## Begin

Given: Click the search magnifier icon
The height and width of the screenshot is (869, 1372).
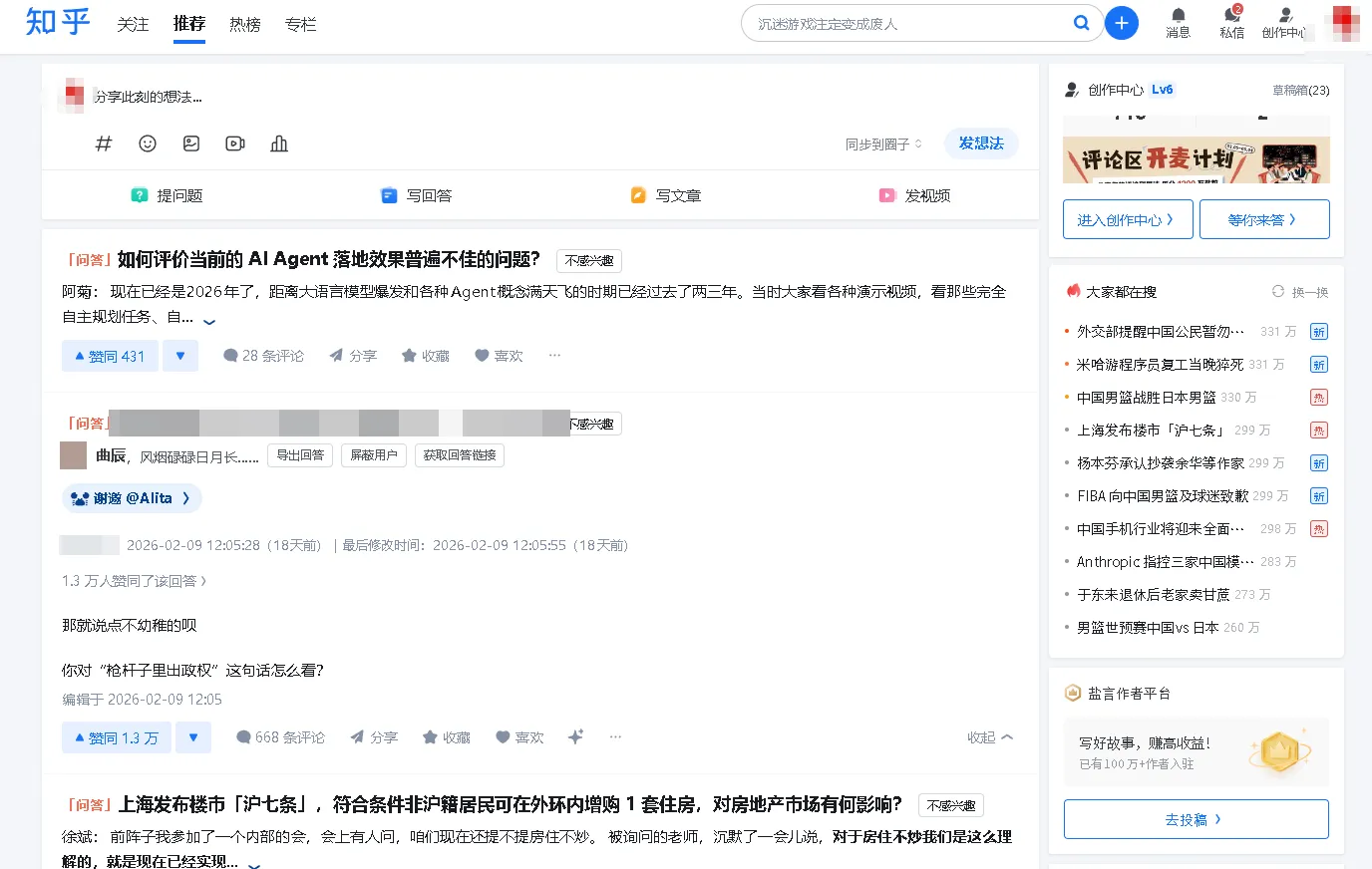Looking at the screenshot, I should (1081, 22).
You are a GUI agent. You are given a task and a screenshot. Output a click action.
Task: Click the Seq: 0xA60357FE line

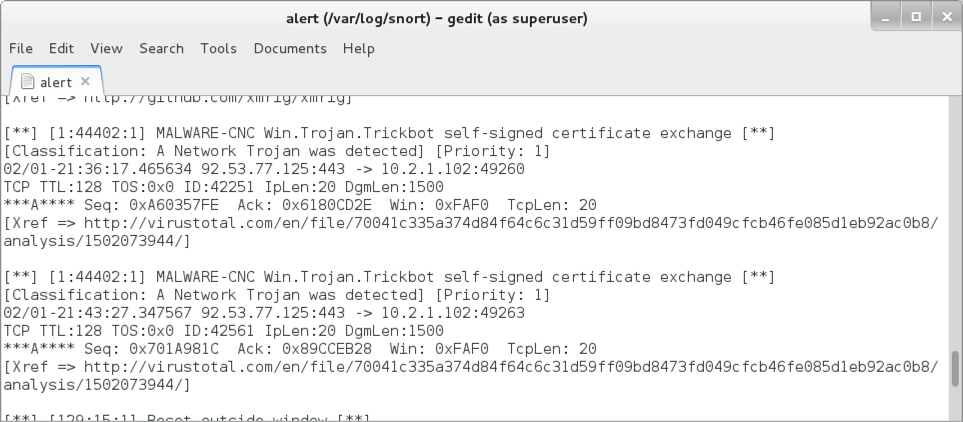[x=300, y=205]
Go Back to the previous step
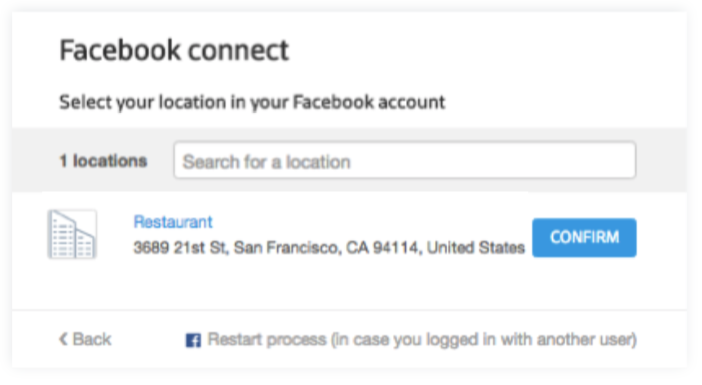The width and height of the screenshot is (702, 385). tap(85, 339)

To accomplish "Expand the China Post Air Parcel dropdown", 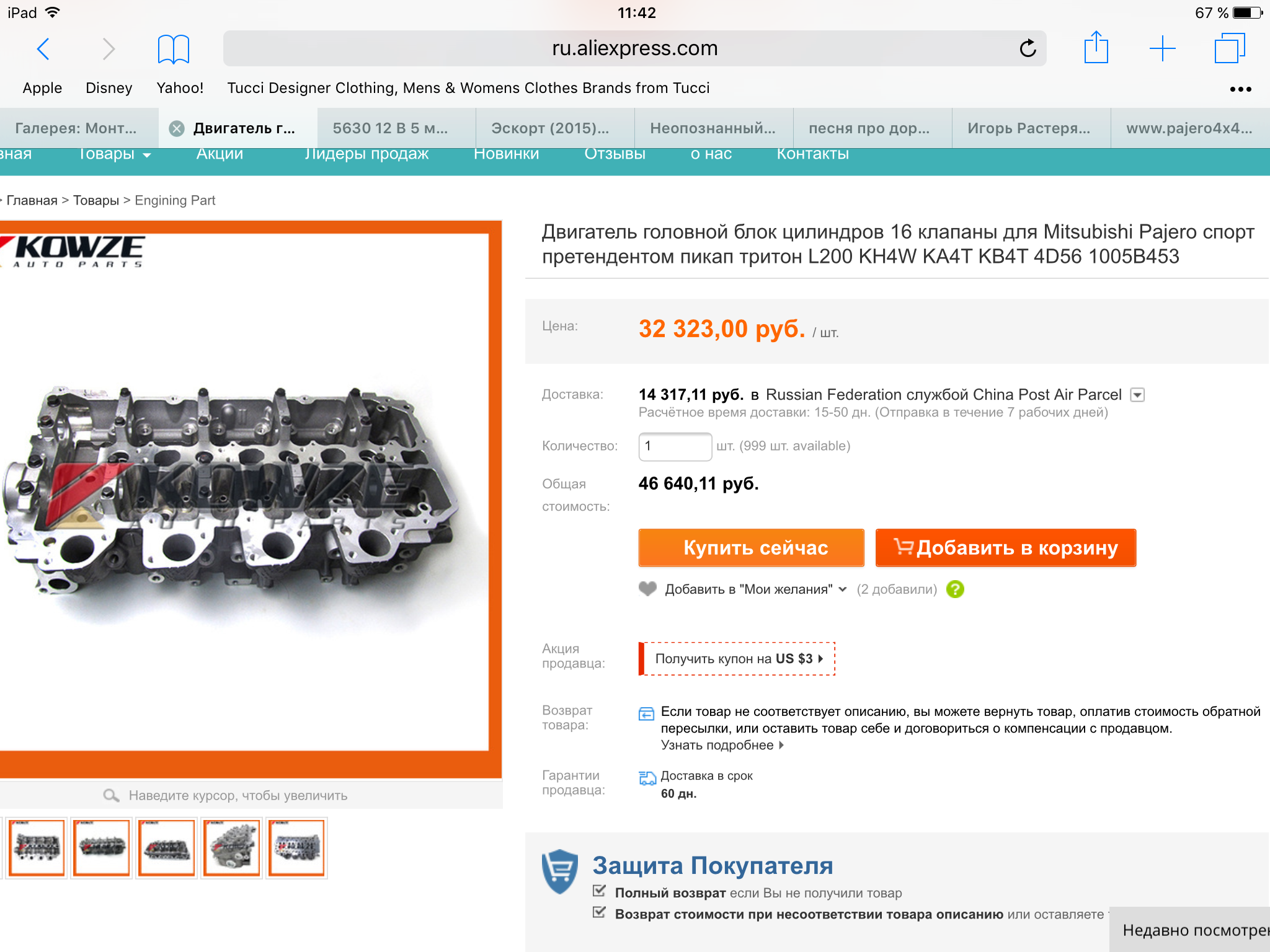I will [1137, 395].
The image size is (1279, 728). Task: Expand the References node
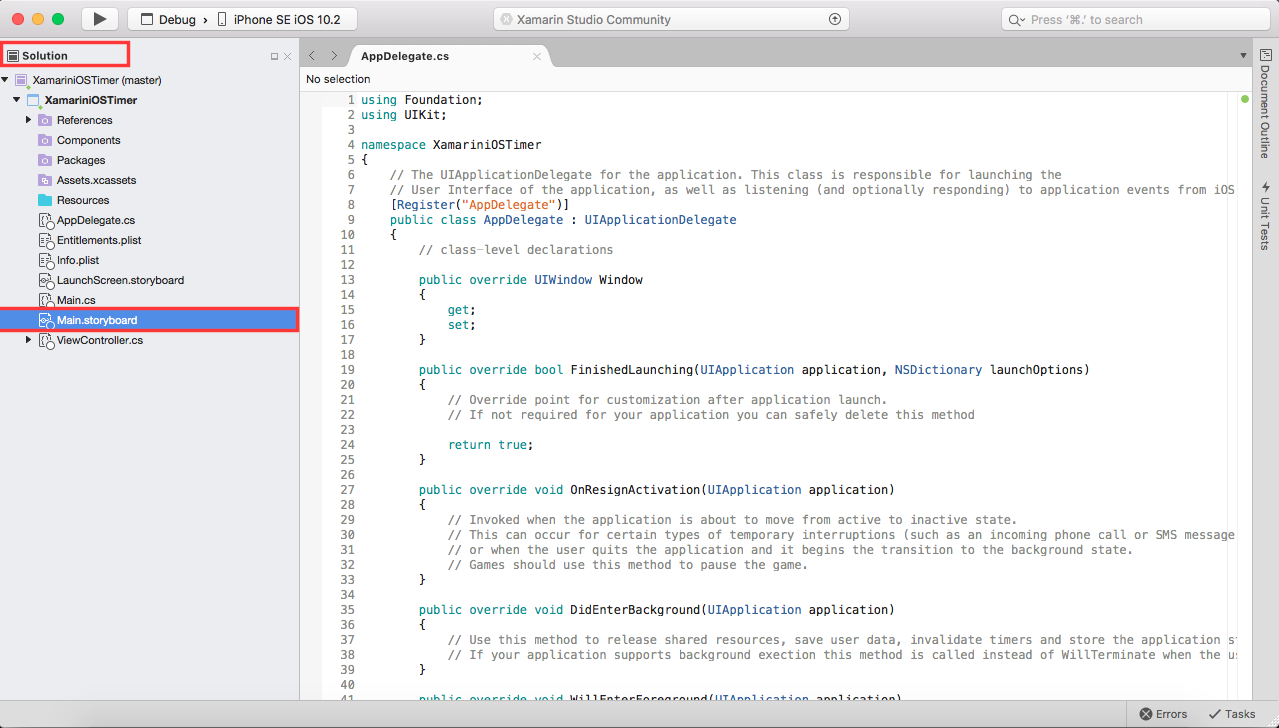point(27,120)
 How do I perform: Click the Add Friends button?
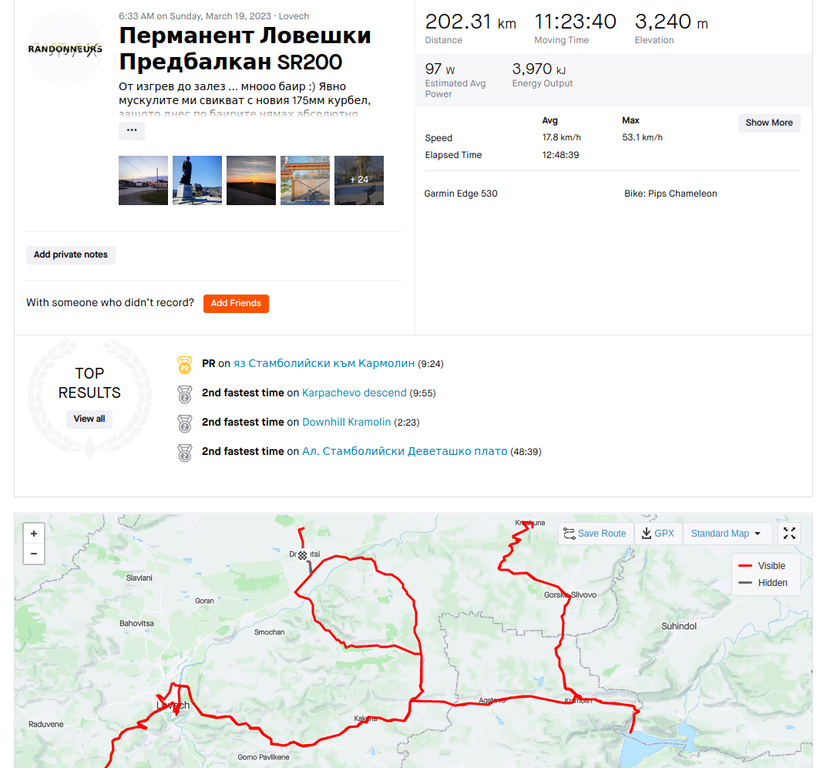coord(236,303)
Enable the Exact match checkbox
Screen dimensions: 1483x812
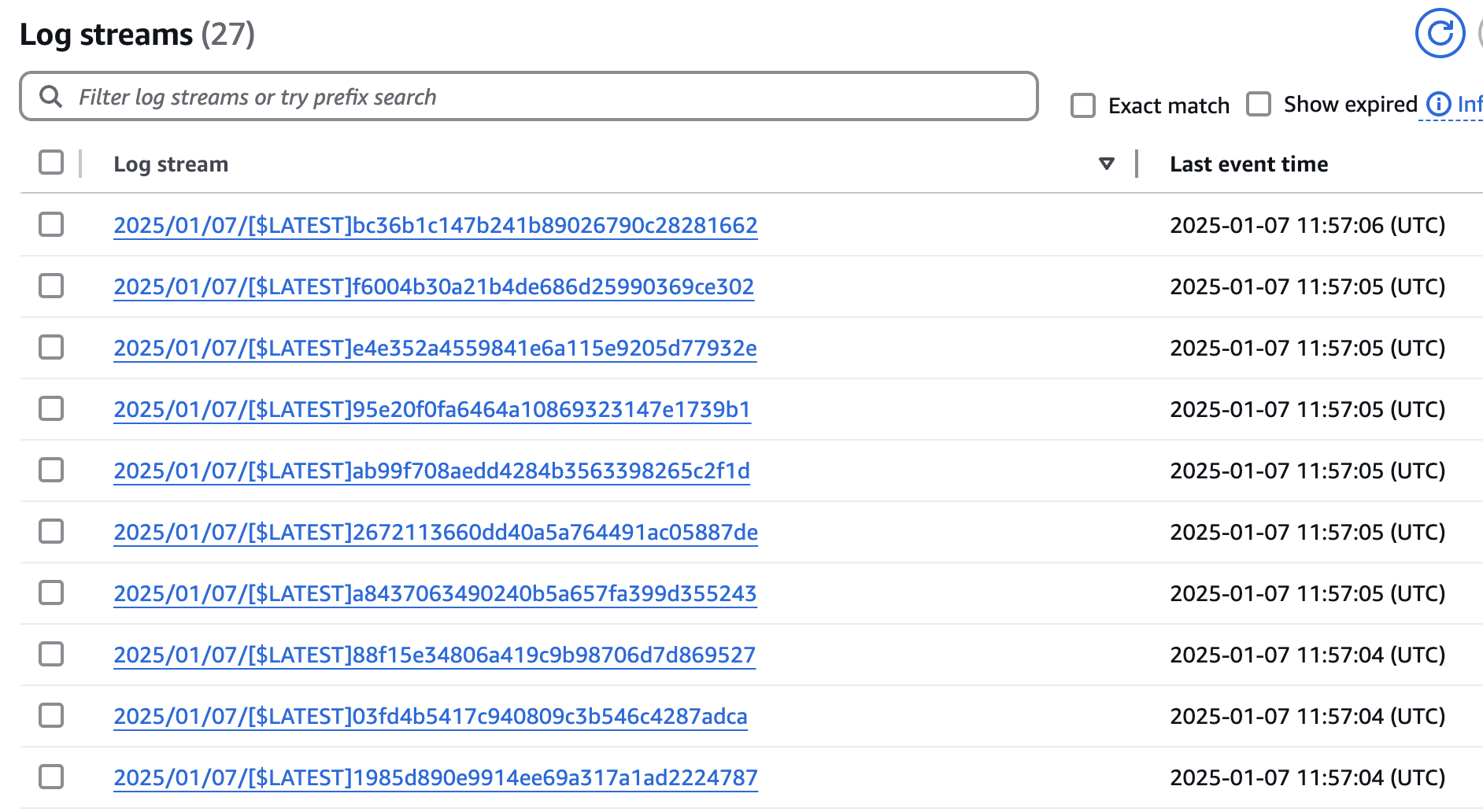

## End

| Task prompt |
Output the lines from the one containing "The image size" through the end of the items as a Markdown table with the columns Row and Line, skipping blank lines and leaving out the pictures.

| Output below |
| Row | Line |
|---|---|
| 1 | The image size is (1279, 728). Task: Expand the References node |
| 2 | point(27,120) |
| 3 |  How do I perform: Click the Add Friends button? |
| 4 | coord(236,303) |
| 5 | Enable the Exact match checkbox |
| 6 | Screen dimensions: 1483x812 |